Rachel Elior
Visiting Professor of Israel Studies
Rachel Elior is John and Golda Cohen Professor of Jewish Philosophy and Jewish Mystical Thought at the Hebrew University of Jerusalem and the author of numerous works on Jewish Mysticism and Hasidism. Her works include The Paradoxical Ascent to God: the Kabbalistic Theosophy of Habad Hasidism (Albany: SUNY 1992); The Three Temples: On the Emergence of Jewish Mysticism (Oxford: Littman 2004); The Mystical Origins of Hasidism (Oxford: Littman 2006); Jewish Mysticism: The Infinite Expression of Freedom (Oxford: Littman 2007) and Dybbuks and Jewish Women in Social History, Mysticism and Folklore (NewYork: Urim 2008).
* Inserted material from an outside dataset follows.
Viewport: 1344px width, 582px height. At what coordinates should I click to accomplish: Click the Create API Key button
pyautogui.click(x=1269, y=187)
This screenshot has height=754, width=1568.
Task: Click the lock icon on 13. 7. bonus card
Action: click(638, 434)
She was previously the Chair of the Department of Jewish Studies at the Hebrew University of Jerusalem, where she studied and got her Ph.D. Summa cum Laude (1976) and where she taught between 1977-2011. She was a research fellow and visiting professor at University College London, The University of Michigan at Ann Arbor, Oberlin College, The Oxford Center for Hebrew and Jewish Studies, Case Western University, Yeshiva University-New York, Tokyo University, Princeton University and Doshisha University in Kyoto. Professor Elior is the recipient of many honors, among them the Fridenberg excellence award of the Israel Academy of Sciences and Humanities, Yigal Alon-Brecha fellowship, Rothschild award, Lucius Littauer prize, Memorial Foundation Fellowship and the Warburg Prize. She was awarded the 2006 Gershom Scholem Prize for the Study of Kabbalah and Jewish Mysticism by The Israel Academy of Sciences and Humanities.
Professor Elior will offer a class in the Spring of 2013 on Major Issues in the Study of Jewish Mysticism: Between Kabbalah and Hasidism.